(Entradas armazenadas)
**********

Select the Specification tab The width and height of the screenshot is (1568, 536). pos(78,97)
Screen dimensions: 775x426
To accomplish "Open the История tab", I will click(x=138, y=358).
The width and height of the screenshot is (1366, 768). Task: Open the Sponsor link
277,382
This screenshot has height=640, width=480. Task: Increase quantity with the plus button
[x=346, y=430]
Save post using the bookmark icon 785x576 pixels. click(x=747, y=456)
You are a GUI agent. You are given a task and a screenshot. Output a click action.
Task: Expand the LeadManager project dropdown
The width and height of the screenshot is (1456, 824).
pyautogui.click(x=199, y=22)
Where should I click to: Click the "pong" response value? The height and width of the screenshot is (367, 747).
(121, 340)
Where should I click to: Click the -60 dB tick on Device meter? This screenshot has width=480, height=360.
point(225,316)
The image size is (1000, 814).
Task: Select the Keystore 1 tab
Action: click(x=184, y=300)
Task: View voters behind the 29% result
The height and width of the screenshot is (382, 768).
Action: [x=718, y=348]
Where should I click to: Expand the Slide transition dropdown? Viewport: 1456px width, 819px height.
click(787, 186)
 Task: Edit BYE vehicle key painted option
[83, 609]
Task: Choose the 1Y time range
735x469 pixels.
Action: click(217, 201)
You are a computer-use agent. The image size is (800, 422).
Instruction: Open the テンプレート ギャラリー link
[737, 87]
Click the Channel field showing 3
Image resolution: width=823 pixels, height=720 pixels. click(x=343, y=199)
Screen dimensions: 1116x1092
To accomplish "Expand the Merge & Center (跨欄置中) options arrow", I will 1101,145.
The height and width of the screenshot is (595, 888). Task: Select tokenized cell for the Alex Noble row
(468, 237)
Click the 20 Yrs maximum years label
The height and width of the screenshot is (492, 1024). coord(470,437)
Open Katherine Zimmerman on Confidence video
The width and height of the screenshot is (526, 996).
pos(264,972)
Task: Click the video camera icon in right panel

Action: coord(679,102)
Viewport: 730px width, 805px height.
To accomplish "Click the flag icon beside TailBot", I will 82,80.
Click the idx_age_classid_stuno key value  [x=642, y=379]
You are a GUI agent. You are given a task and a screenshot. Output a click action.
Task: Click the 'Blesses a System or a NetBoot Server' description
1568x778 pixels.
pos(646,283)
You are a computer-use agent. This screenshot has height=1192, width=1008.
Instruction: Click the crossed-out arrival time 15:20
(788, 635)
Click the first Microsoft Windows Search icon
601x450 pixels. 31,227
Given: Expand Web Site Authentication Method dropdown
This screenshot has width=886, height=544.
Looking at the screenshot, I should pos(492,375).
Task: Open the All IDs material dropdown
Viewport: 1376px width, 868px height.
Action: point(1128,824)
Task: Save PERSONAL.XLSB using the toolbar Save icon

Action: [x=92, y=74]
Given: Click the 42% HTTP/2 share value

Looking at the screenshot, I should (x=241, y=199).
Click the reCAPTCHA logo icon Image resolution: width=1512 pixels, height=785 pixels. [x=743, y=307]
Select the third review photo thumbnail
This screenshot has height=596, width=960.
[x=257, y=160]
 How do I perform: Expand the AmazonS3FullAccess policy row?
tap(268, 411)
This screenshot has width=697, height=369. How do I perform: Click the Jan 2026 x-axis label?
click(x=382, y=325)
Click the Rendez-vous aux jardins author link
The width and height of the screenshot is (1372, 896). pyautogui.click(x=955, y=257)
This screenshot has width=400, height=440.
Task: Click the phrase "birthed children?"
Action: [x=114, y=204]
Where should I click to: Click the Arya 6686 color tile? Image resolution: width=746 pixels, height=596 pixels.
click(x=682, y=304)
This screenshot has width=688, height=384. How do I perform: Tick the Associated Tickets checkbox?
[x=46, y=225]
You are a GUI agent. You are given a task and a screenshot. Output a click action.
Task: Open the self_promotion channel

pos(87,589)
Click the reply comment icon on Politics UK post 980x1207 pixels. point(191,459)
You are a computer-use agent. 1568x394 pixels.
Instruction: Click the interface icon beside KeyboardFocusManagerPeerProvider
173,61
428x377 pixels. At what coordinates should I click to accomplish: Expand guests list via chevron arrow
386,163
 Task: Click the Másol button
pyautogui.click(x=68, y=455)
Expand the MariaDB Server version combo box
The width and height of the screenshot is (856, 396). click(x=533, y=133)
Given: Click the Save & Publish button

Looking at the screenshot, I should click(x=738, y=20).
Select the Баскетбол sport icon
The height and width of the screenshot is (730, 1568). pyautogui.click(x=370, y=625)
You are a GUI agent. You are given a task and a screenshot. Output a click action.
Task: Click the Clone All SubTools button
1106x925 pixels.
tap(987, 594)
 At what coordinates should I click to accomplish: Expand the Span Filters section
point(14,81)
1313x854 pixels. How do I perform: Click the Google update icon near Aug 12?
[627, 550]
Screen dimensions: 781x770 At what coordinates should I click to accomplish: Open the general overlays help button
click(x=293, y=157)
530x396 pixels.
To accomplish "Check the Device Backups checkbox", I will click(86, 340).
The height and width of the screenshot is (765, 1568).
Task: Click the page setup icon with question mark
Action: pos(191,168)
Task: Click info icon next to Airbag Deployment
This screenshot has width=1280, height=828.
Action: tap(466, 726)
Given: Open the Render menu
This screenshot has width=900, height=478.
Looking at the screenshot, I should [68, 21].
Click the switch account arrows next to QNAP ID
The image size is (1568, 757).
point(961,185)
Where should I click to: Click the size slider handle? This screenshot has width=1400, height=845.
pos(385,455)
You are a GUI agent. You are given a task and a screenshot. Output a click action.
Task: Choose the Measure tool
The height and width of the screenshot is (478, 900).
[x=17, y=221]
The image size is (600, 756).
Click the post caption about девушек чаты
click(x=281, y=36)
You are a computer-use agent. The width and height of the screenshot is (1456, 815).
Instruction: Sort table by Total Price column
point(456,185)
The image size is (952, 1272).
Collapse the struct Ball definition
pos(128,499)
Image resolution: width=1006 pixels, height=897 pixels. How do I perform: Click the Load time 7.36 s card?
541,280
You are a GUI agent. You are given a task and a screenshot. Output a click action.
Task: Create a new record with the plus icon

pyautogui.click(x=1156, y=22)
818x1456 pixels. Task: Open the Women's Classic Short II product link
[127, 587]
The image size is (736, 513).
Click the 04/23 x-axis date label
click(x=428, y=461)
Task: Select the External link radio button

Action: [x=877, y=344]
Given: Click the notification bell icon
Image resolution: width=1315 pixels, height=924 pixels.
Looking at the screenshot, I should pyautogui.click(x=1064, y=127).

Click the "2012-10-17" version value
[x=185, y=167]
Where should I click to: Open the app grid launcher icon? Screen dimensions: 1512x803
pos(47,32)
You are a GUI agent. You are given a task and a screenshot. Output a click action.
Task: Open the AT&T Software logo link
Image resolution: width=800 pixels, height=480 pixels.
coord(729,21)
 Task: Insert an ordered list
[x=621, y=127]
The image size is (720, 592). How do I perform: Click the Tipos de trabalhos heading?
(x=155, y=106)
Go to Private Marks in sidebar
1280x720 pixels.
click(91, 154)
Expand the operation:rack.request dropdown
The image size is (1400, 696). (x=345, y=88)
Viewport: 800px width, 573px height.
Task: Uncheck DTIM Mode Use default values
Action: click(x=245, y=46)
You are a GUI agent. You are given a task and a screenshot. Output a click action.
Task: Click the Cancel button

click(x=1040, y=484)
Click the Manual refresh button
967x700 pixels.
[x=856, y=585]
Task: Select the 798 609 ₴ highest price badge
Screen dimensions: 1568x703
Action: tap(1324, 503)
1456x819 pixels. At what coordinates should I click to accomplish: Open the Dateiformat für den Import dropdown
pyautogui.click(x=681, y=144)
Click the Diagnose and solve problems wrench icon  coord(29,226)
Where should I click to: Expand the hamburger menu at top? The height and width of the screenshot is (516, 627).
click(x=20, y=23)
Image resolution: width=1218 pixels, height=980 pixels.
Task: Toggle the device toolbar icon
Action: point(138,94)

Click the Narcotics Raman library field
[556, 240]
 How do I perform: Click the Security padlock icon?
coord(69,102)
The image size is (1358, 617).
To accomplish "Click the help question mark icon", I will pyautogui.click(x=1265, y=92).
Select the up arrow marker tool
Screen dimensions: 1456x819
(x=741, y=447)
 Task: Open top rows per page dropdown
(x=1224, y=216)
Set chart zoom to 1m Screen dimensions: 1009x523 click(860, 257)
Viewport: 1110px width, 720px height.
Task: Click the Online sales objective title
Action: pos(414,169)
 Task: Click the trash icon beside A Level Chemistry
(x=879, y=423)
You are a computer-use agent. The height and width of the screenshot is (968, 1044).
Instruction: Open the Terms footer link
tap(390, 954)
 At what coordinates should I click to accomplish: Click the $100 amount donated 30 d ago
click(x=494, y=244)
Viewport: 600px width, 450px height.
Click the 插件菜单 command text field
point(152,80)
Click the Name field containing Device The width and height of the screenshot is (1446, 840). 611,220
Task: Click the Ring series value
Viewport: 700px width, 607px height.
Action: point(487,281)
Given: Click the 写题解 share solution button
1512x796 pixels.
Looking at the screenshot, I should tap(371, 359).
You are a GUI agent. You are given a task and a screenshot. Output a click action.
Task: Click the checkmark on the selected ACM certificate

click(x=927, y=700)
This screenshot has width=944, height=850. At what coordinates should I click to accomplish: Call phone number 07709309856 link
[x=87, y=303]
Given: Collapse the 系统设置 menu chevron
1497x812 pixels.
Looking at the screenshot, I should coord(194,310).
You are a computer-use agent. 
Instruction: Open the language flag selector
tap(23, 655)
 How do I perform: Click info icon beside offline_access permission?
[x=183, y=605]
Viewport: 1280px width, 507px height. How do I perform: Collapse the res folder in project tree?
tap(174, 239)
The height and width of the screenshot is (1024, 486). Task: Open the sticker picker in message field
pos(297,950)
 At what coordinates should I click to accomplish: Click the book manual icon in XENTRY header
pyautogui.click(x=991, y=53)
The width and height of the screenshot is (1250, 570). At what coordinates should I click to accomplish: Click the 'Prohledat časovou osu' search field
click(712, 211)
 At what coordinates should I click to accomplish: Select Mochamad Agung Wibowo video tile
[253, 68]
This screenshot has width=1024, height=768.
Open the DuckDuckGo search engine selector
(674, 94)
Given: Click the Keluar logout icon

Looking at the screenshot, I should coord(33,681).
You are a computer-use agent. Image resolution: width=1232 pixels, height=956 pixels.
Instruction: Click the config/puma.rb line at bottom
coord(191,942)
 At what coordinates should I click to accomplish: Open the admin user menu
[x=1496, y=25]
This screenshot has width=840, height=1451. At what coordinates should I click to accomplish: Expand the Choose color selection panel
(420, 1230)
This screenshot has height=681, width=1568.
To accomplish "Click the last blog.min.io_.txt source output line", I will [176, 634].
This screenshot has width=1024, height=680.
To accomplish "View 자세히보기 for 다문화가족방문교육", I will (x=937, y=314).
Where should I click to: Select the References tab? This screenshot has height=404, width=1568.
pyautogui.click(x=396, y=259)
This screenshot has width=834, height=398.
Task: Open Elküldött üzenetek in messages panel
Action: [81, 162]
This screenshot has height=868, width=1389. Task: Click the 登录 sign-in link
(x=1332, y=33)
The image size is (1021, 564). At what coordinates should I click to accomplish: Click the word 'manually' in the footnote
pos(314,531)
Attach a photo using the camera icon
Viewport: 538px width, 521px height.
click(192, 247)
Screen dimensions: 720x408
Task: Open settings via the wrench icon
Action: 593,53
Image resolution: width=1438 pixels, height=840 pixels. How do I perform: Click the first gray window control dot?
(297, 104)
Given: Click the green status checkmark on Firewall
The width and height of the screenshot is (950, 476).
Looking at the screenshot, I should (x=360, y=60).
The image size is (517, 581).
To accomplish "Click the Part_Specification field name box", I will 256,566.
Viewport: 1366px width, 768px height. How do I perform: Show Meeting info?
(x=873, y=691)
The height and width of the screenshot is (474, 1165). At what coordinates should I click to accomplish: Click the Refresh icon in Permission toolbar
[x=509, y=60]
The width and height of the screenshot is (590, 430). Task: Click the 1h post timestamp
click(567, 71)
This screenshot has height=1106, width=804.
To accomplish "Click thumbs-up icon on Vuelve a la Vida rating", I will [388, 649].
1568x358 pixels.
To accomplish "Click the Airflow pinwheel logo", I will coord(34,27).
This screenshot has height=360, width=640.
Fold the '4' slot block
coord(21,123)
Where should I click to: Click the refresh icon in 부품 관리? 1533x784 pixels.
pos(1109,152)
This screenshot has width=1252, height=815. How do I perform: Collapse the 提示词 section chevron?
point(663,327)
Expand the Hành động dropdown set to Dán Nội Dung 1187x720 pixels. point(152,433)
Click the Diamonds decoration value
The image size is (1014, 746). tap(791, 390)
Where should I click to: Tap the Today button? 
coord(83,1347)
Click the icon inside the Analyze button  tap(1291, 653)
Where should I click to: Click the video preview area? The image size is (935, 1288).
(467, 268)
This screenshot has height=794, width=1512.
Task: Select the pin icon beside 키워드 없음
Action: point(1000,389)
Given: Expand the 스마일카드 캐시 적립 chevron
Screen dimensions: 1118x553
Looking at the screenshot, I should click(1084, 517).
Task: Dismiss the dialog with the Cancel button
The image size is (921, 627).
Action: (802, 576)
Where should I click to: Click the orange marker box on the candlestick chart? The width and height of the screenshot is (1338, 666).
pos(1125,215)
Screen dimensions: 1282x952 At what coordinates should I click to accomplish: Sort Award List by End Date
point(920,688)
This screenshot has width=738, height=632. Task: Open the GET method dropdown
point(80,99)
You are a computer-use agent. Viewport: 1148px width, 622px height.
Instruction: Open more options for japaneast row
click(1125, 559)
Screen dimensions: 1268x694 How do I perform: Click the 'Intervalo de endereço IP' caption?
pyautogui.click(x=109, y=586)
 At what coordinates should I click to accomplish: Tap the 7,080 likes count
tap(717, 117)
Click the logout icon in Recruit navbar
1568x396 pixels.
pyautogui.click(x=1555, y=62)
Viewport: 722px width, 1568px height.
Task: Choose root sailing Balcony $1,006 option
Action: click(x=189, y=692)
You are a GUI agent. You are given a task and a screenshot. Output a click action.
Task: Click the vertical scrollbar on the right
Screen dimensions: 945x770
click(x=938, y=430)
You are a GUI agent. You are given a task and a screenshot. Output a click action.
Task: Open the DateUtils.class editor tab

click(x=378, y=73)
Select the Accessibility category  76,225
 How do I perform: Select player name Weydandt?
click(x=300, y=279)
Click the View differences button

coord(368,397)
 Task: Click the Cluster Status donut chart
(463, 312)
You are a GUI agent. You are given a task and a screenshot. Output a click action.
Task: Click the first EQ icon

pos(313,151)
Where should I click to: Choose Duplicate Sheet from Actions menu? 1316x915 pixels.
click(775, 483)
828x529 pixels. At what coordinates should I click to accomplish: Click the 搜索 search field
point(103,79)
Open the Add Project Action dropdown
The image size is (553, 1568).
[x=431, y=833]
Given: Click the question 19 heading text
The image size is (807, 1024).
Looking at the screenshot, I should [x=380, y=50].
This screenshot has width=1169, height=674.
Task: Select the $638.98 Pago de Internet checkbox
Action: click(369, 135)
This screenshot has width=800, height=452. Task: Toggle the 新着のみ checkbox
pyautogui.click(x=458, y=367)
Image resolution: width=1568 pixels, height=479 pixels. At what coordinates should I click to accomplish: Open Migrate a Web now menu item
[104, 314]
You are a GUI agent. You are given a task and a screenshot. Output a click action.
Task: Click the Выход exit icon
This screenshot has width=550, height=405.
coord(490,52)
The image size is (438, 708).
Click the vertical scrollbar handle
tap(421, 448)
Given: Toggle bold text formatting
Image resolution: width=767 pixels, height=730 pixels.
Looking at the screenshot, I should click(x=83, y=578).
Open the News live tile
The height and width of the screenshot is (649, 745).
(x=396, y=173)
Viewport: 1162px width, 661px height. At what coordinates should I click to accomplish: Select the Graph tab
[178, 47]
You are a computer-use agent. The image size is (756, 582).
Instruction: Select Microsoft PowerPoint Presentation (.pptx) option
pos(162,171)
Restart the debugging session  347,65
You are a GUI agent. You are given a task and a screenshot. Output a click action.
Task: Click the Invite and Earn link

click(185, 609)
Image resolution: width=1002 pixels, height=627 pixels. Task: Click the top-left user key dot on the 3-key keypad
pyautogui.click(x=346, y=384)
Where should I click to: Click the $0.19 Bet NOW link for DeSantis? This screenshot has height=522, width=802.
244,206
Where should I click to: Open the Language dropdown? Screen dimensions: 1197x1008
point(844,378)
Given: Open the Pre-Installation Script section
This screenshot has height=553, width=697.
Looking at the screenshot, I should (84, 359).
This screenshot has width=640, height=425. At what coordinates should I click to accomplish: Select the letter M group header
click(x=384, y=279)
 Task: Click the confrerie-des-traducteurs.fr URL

**********

-- INSTRUÇÕES DA TAREFA --
Transcreva sem qualquer alteração as linhas do material, a partir daquela que contém "Click the icon" e até aquela que contém "point(80,99)", incluindo as duas.

-- SAÍDA COMPLETA --
Click the icon inside the Analyze button  tap(1291, 653)
Where should I click to: Click the video preview area? The image size is (935, 1288).
(467, 268)
This screenshot has height=794, width=1512.
Task: Select the pin icon beside 키워드 없음
Action: point(1000,389)
Given: Expand the 스마일카드 캐시 적립 chevron
Screen dimensions: 1118x553
Looking at the screenshot, I should click(1084, 517).
Task: Dismiss the dialog with the Cancel button
The image size is (921, 627).
Action: (802, 576)
Where should I click to: Click the orange marker box on the candlestick chart? The width and height of the screenshot is (1338, 666).
pos(1125,215)
Screen dimensions: 1282x952 At what coordinates should I click to accomplish: Sort Award List by End Date
point(920,688)
This screenshot has width=738, height=632. Task: Open the GET method dropdown
point(80,99)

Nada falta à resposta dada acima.